The first episode finds Stein in showing off his kitchen which is on a house boat moored on a lagoon near Kerala. Stein demonstrates his knowledge of Indian traditions by allowing a pan of milk to boil over to bring good luck and then the show moves from Kerala to Calcutta (formally known as Kolkata, but many still have trouble remembering this).

In Calcutta, Stein’s first stop is Nizam’s which is famous for its kathi rolls, fluffy and light parathas filled with vegetarian or meat. Following this was a stop at a restaurant which Stein called a “hole in the wall”, but which served a delectable prawn cutlet fried in butter.

For the next scene, “Rick Stein in India” took a nod toward home and we see Angus Denoon from Angus Denoon’s Kolkata Street Food guiding Stein wearing his usual tartan hat. Stein’s comment here is that he would love to bring all his trainee chefs to taste this street food.

Denoon guides Stein through the street food scene of Calcutta beginning with the chura stall. Churas are sweets made of flattened rice, yoghurt, water, and sugar. Then to the pushkas or pani puri stall where these crispy balls are stuffed with tamarind water and mashed potatoes. The last stop is Angus’ trademark – the jhal muri. These are made of tomatoes, puffed rice, onion, coconut, and mustard oil. Stein compared the jhal muri to a savoury rice krispies square.

The last stop for Stein and Angus is for Indian sweets which are made from buffalo milk. Stein tried the misti doi which is the sweet yoghurt and is very good. Angus made the comment that these stalls must be clean and hygienic, otherwise they would lose their customers in the long run.

It is easy to notice the resourcefulness and the skill of the street vendors and chefs in the food stalls as they use any and all existing materials such as clay pots for misti doi, banana leaves for plates, and newspapers to wrap foods. There is very little waste in Calcutta.

Following the sojourn through the street food, it was back to experience more restaurant food, but in a little different locale. This visit was to Surichi, a place run by the all Bengal Women’s Union to help destitute women in Calcutta.

During this visit, Stein hung around the kitchen talking with the women as they made a simple curry. This association is private and takes in lost and abandoned female children when the Indian government fails to do so. The Union provides an education and helps develop social and technical skills as well including information technology, self-defense, the arts, and living skills.

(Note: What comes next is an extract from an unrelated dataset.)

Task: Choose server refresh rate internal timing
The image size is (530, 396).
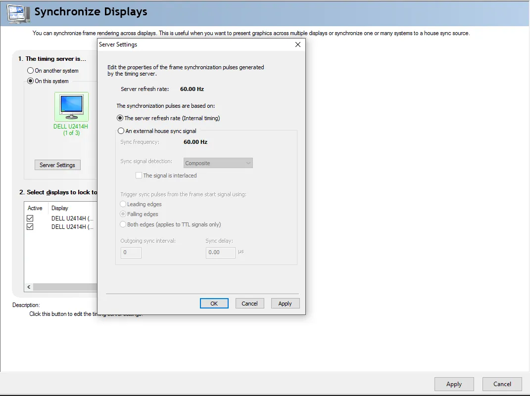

While Bengali sweets are certainly delectable, it is fish, in particular fresh water fish that Bengalis are best known for. Stein spent a great deal of time near the River Hooghly watching as the fish were gathered and then made a visit to a well-known Bengali restaurant known as Kewpie’s to see how they prepared their Rui fish dishes.

The proprietor of Kewpie’s told Stein that making a fish dish was the way a bride showed off her culinary skills to her husband’s family.

After thoroughly studying Calcutta and learning its culinary secrets, “Rick Stein in India” then made its way down the cost of Coromandel toward Chennai. Stein focused on Anglo-Indian food in Chennai by preparing a pastiche of beef curry and then visiting the Madras Club where chefs demonstrated how to make mulligawtawny soup.

Following a spirited discussion at the Madras Club between club members and Stein about just how to define curry, Stein left and decided to visit a local Coromondel fishing village.

Stein was quite taken aback by the realization of just how hard the life is of the fishermen. He spent quite some time talking with the villagers about their food and how their prepare it and was very interested in the concept of blending dry and wet ingredients.

Now the Stein has returned from his trip, he is taking the six best curries he discovered and cooking them in a sort of taste competition against Chicken Tikka Masala, the United Kingdom’s most popular curry. These curries range from meat, vegetable, shellfish, fish, slow-cooked, or street food recipes, all gathered from his travels in India.

These six best curries will be judged by a panel of curry “experts” and a winner chosen. The judging will take place in Bradford, right in the heart of the British Asian community and Stein will be joined by a host of guests, all of whom love curry.